Opinion
The spoils of peace
The idea of all the parties working as a team can hardly be the basis of a democratic cultureDeepak Thapa
The fact that we still do not have a full government in place three weeks after Prime Minister KP Oli took over says a lot about the state of Nepal. Granted that Oli was busy celebrating Dashain, and thereafter involved in the intra- and inter-party machinations required to ensure the election of close ally, Bidhya Devi Bhandari, to the high office of the country’s president. But apart from emerging to issue statements such as the meaningless directive to civil servants to work eight hours a day, Oli has been surprisingly quiet since he became prime minister.
The burden of his new responsibility seems to have quietened a man, who, as journalist Yubaraj Ghimire put it, uses ‘adage and rustic wisdom, and an acerbic tongue, to great effect’. As prime minister, Oli seems to have realised that the (im)memorable quips for which he became in equal parts popular and a subject of ridicule, are of little help in running a country as complex as Nepal. If we had expected a more energetic chief executive after the departure of the reticent Sushil Koirala, we have yet to receive any indication that we will not be disappointed.
The Tarai is still smouldering and the half-hearted attempt to end the crisis through dialogue has remained a non-starter. Normal life has become impossible with the acute shortage of fuel and the situation has become so bad that government ministers have even stopped pretending that they are doing anything proactive about it. All Oli and his team seem to be doing is waiting for India to relent, either out of kindness or shame. Not the best way to begin a prime ministerial tenure but that was what the man seemed desperate to get himself into.
The Veep and the Speaker
It is not only Oli who has been going around dispensing largesse. Prachanda managed to get a ranking officer in the erstwhile People’s Liberation Army (and who also happens to be the wife of a trusted lieutenant) elected as Speaker of the Legislature-Parliament. (Perhaps with the new constitution and the adoption of the Westminster system it is time to get rid of this ideological neologism and begin calling our legislative body simply a Parliament.) Another close lieutenant managed to wrangle the post of Vice-President, with, as was reported in the media, Prachanda even threatening to walk out of the governing alliance should his wish be thwarted.
When Onsari Gharti Magar and Nanda Kishore/Bahadur Pun attacked the police station in Holeri to initiate the ‘People’s War’ back on the 13th of February 1996,
little would they have dreamt of one day occupying such august positions. After
all, they were no more than foot soldiers in an insurgency that had been planned
by leaders who certainly were not going to muck about in the battlefield.

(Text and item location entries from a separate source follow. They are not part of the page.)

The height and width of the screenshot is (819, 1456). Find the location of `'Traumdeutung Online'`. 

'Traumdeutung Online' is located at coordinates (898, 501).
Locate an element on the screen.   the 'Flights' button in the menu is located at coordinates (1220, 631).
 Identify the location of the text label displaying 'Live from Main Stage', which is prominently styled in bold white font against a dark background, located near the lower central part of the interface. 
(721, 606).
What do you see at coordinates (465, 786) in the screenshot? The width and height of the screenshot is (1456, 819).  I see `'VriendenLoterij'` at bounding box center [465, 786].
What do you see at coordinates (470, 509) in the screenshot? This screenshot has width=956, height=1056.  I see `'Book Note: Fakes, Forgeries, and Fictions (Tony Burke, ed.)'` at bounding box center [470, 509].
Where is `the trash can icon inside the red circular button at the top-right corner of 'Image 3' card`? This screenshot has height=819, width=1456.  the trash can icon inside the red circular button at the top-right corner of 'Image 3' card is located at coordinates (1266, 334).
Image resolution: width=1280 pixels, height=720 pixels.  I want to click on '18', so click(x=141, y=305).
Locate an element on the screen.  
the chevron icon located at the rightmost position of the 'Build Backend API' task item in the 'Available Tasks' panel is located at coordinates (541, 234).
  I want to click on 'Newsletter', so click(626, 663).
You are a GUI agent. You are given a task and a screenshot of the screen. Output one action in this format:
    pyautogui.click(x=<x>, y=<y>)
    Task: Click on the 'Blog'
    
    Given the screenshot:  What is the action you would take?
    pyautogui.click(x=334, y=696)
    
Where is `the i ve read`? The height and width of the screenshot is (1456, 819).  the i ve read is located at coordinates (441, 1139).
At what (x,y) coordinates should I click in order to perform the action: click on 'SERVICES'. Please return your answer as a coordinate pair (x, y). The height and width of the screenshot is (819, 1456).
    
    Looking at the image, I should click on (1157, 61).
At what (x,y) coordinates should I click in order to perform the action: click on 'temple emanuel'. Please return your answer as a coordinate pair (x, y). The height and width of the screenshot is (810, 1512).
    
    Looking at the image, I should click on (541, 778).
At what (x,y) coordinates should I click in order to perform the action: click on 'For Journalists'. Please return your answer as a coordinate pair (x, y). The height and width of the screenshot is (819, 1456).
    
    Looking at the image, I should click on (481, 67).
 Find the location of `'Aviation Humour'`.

By sheer virtue of their commitment and military exploits, they rose through the ranks to carve a place for themselves in the party and could no longer be ignored.
Be that as it may, given that Gharti Magar and Pun are both from Rolpa and also belong to the same ethnicity their elevation into posts of such prominence does not feel quite all right though. Now that we have formally instituted the federal system which, by definition, would call for adequate representation of the different provinces, and also considering the amount of debate and discussion we have had over the issue of inclusion—with the Maoists themselves a strong proponent of both—this choice was somewhat unfortunate.
The least we can say of Prachanda is that he has made an attempt to repay the huge debt he owes the fighters who propelled him to such prominence. Better for them as well as the thousands others would have been to ‘fulfil the dreams of the martyrs’, as the Maoists used to be so fond of declaring. But that takes us into a terrain Prachanda proved himself quite incapable of navigating.
The supreme authority
As someone alliterated, we now have a government consisting of the Ma-Le, the Mashal-e and the Mandal-e in reference to the Panchayat-era antecedents of the
three main coalition partners in the government. Even for a country that has seen all manners of permutations and combinations in government formation, this is a first. With such a variance in pedigree and orientation, it will be interesting to see what kind of common minimum programme it comes up with beyond the trite banalities about the need to root out corruption, provide good governance, etc, etc.
Equally interesting to see is how the ‘high-level political coordination committee’, chaired by none other than Prachanda himself, will function. For it forces co-existence among the many disparate political forces standing behind the current government which could easily make it non-functional and even more so if the plan is to bring in other parties as well into its fold. We have seen that experiment at the local level with the ill-fated all-party mechanisms. To resurrect a model that has failed so dismally and to attempt to try it out at the national level makes one wonder if our leaders never learn from past experience.
Ours is a parliamentary system after all and one of the hallmarks of such a polity is a loyal opposition—one that does not undercut the political system just because it is no longer in power but also does its best to alert the citizenry about any shortcomings of the government. The idea of all the parties working as a team, without any in the watchdog function, can hardly be the basis for the institution of democratic culture. Perhaps because it is a concept they have had to learn and adapt to, the government led by those who started out as Ma-Le, Mashal-e and Mandal-e find nothing amiss in such an arrangement.